BRAULIO CONTI JUNIOR

SOCORRO - SÃO PAULO - PRODUÇÃO DE LEITE

EM 08/05/2020

Boa noite talvez vocês não saibam que nós produtores de leite estamos levando um revés de 10 centavos esse mês de maio como como sempre a corda estoura do lado mais fraco conheço muitos produtores pequenos que vão deixar atividade talvez pela abrangência que o milkpoint tem e eu lembro do milkpoint desde a época do Marcelo vocês possam nos ajudar estou a seu dispor meu nome é Bráulio Conti Júnior meu e-mail é brauliocontijunior@gmail.com MUITO OBRIGADO
RODRIGO DE ALMEIDA

CURITIBA - PARANÁ - PESQUISA/ENSINO

EM 06/05/2020

Boa tarde Kennya

Parabéns pelo seu artigo. Fiquei surpreso com os altos percentuais de consumidores brasileiros que têm o hábito de comprar produtos lácteos, tais como 97% destes compram queijos, 95% compram manteiga, 89% compram iogurte, etc.

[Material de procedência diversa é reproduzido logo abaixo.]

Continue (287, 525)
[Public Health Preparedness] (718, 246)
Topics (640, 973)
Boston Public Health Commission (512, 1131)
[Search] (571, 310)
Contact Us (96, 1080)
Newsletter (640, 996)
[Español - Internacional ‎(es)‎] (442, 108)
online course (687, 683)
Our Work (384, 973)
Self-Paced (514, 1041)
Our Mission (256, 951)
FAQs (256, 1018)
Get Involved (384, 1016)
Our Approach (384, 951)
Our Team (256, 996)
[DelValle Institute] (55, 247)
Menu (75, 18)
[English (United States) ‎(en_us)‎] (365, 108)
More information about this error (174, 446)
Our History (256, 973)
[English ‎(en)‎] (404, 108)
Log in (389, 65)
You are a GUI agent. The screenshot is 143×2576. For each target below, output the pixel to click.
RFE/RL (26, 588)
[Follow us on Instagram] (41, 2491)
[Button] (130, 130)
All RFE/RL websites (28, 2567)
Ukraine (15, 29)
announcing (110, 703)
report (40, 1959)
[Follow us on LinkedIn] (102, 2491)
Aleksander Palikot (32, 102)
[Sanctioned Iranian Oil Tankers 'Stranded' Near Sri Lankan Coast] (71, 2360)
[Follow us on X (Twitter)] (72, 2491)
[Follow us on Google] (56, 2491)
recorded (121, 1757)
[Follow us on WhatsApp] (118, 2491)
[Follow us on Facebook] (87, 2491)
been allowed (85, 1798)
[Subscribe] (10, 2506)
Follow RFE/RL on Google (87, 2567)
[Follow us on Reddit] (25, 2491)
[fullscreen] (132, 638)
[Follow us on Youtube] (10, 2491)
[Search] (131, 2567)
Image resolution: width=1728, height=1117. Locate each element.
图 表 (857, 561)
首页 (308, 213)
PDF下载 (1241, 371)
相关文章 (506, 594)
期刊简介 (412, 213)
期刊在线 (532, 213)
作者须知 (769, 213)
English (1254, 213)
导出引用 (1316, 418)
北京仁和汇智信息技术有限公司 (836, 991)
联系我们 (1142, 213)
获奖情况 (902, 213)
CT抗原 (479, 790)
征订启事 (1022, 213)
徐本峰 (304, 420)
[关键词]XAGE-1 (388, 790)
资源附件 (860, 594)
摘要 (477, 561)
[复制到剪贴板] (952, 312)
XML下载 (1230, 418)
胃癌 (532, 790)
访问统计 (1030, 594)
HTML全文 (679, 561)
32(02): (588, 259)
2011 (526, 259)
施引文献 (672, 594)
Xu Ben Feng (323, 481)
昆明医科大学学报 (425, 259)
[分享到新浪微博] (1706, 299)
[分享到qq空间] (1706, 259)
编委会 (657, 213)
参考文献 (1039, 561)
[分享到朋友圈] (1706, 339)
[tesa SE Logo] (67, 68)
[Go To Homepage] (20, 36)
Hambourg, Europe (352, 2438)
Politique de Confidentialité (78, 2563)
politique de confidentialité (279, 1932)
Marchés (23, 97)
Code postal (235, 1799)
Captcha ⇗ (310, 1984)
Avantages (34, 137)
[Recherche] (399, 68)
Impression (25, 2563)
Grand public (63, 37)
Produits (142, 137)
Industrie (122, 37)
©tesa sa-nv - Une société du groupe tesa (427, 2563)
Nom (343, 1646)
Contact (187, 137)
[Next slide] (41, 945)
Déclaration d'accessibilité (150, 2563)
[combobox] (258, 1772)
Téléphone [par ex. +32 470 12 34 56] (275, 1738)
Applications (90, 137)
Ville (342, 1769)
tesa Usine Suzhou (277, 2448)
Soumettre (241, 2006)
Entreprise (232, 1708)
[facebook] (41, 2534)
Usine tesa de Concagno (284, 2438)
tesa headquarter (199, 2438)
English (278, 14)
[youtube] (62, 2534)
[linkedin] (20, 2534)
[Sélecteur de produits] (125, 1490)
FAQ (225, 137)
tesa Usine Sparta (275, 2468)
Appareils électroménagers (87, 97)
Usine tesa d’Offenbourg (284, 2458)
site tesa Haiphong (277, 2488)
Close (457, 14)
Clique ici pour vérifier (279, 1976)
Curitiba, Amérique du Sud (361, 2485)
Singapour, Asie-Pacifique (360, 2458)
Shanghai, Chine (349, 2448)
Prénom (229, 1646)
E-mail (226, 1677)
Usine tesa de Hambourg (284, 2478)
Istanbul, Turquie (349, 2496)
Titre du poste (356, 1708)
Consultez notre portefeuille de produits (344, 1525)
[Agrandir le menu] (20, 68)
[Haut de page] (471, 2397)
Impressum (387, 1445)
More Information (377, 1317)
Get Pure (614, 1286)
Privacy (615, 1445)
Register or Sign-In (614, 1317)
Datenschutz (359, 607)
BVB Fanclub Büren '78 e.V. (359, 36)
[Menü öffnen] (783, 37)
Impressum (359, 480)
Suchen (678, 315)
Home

Me parece que estes percentuais estão altos demais. Será que esta amostra de 5.105 consumidores não é um pouco "viesada" por ter sido obtida a partir das redes sociais, e talvez represente uma amostra de consumidores de maior poder aquisitivo?

Muito obrigado e novamente parabéns.

Prof. Rodrigo de Almeida (UFPR)
KENNYA SIQUEIRA

JUIZ DE FORA - MINAS GERAIS - PESQUISA/ENSINO

EM 07/05/2020

Oi, Rodrigo,
Muito obrigada. Esta foi uma pesquisa rápida e exploratória. Uma primeira sondagem sobre as mudanças no comportamento do consumidor durante a pandemia. Como foi difundida pelas redes sociais, nós não tivemos controle sobre a amostra e portanto os dados não podem ser extrapolados para o Brasil todo. Tivemos respostas de todos os estados do Brasil e uma boa representação nas classes sociais, o que nos dá um indicativo de tendências e comportamentos.
EM RESPOSTA A KENNYA SIQUEIRA
RODRIGO DE ALMEIDA

CURITIBA - PARANÁ - PESQUISA/ENSINO

EM 07/05/2020

Ótimo Kennya, obrigado pelos esclarecimentos.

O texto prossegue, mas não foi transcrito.